--- Begin Data ---

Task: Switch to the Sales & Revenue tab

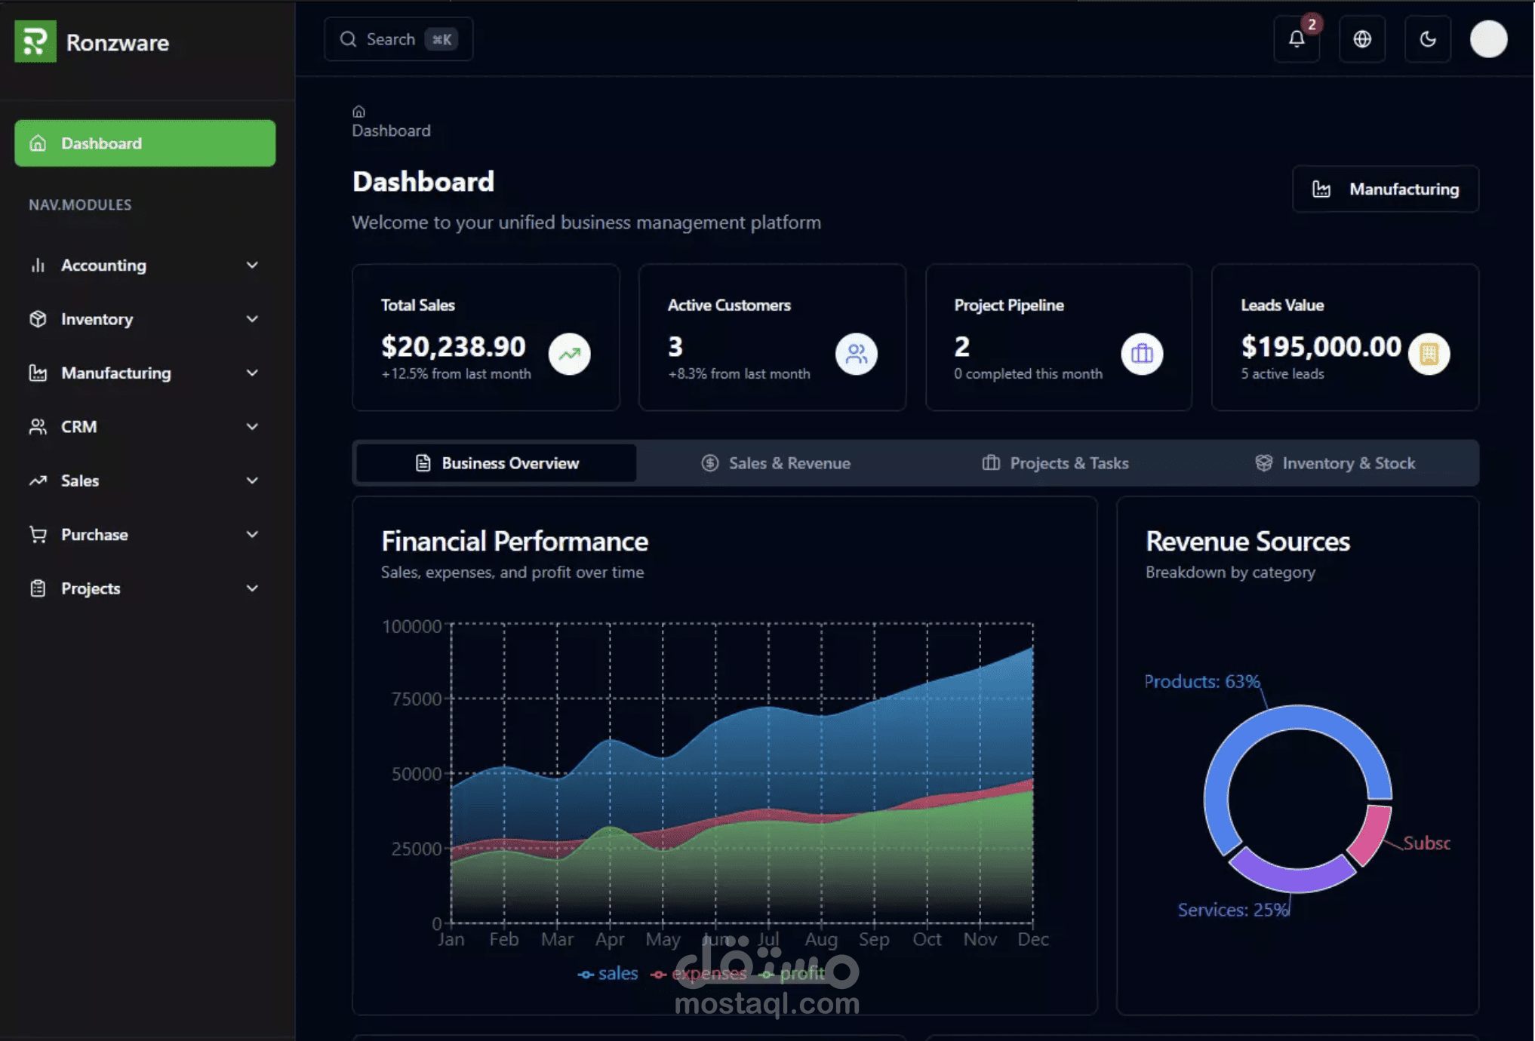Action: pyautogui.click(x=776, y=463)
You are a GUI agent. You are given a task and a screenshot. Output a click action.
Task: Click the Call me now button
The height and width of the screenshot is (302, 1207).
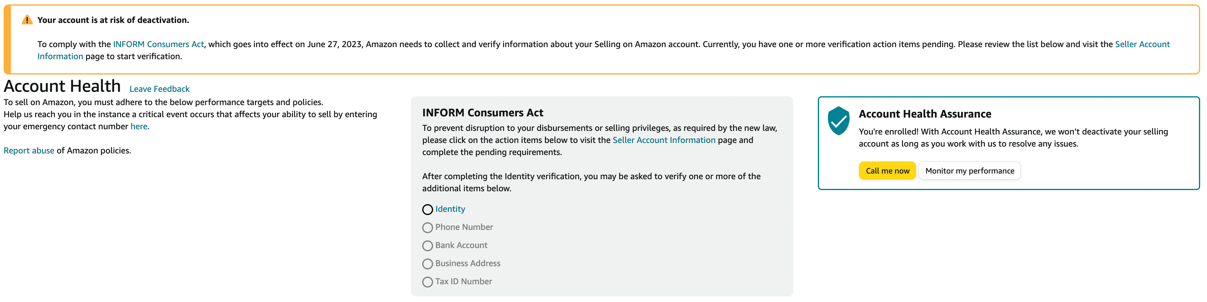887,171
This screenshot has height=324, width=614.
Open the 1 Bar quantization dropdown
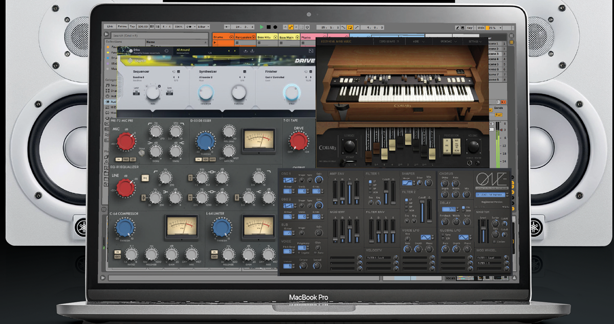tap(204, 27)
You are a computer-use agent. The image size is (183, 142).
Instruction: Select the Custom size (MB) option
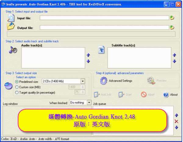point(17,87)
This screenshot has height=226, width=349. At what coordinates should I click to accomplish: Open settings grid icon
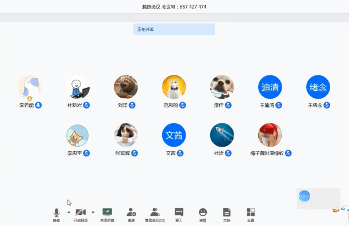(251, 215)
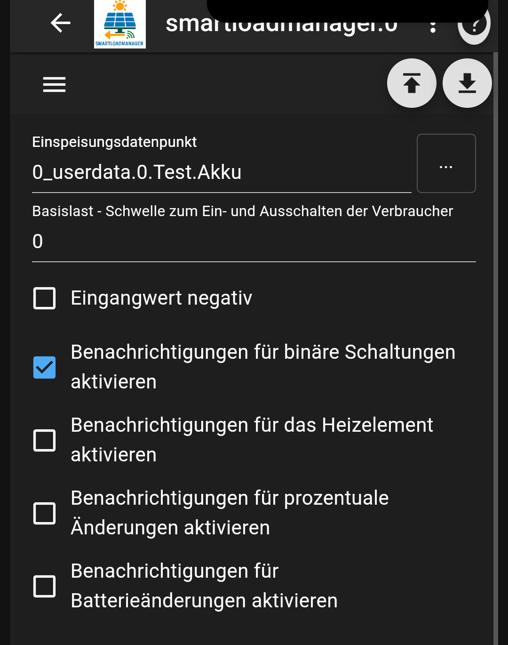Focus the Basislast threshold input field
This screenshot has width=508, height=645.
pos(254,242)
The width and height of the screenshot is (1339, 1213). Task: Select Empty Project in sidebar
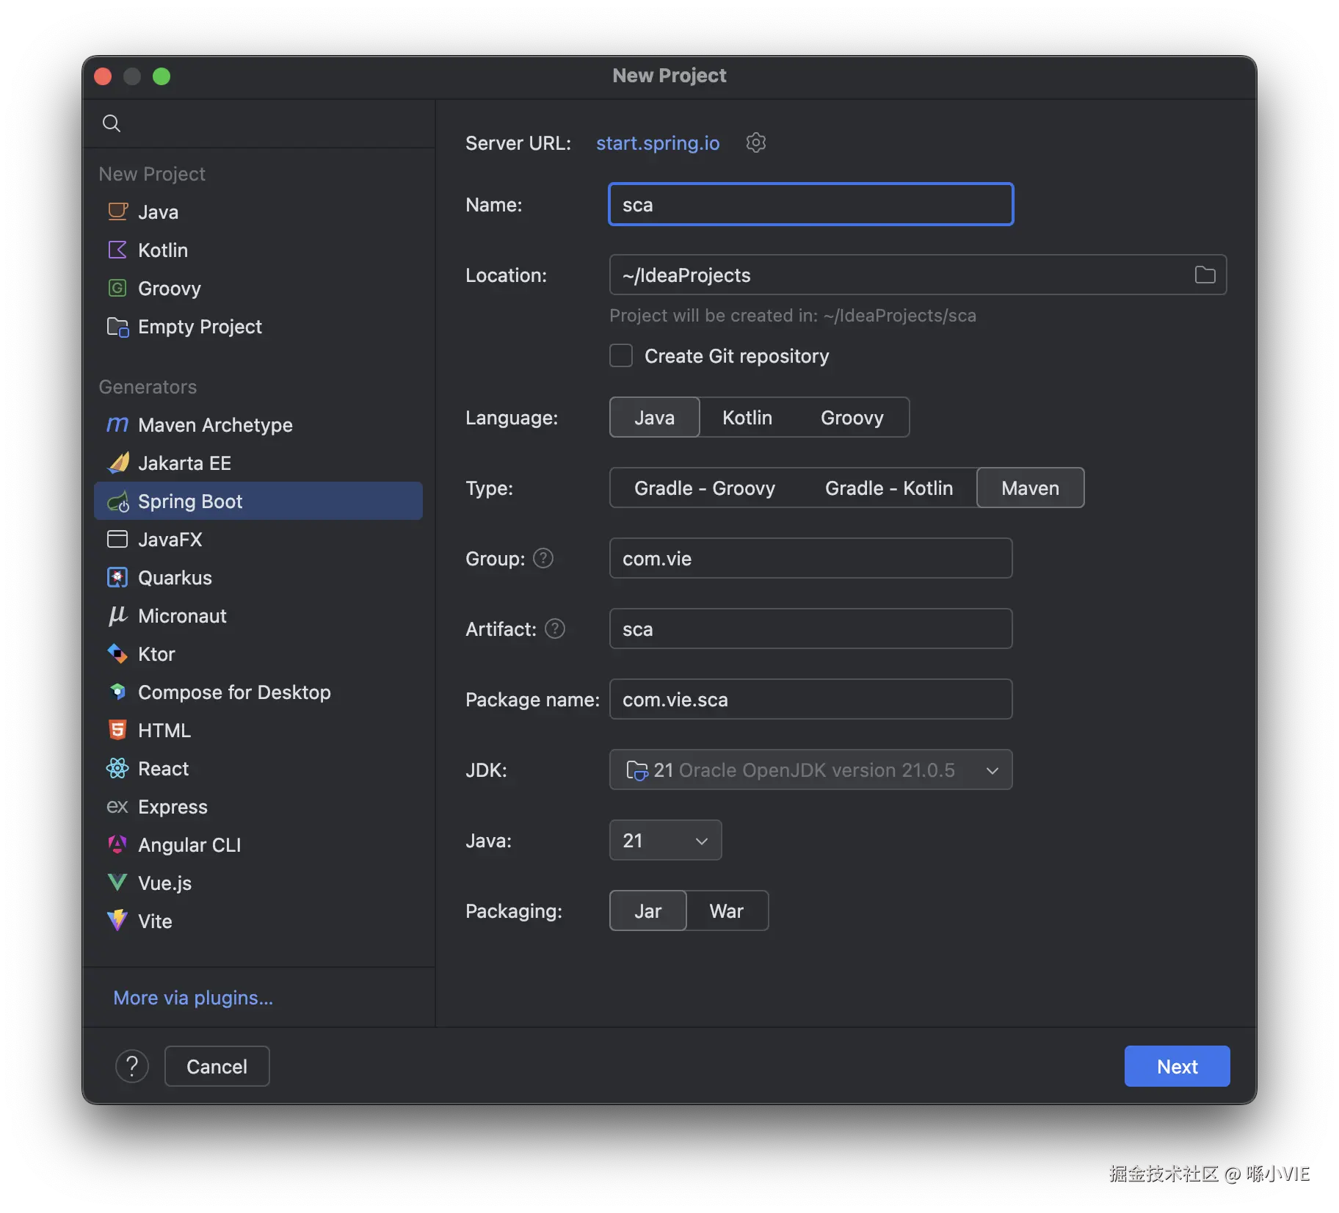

--- End Data ---

▸ Task requirements: Render every line of the entries above as a numbered list, omitting blank lines and leaving the pictures out.

▸ Written response:
1. Task: Switch to the Sales & Revenue tab
2. Action: pyautogui.click(x=776, y=463)
3. You are a GUI agent. You are given a task and a screenshot. Output a click action.
4. Task: Click the Call me now button
5. The height and width of the screenshot is (302, 1207).
6. 887,171
7. This screenshot has height=324, width=614.
8. Open the 1 Bar quantization dropdown
9. tap(204, 27)
10. You are a computer-use agent. The image size is (183, 142).
11. Instruction: Select the Custom size (MB) option
12. point(17,87)
13. This screenshot has height=226, width=349. At what coordinates should I click to accomplish: Open settings grid icon
14. (251, 215)
15. Focus the Basislast threshold input field
16. This screenshot has width=508, height=645.
17. pos(254,242)
18. The width and height of the screenshot is (1339, 1213). Task: Select Empty Project in sidebar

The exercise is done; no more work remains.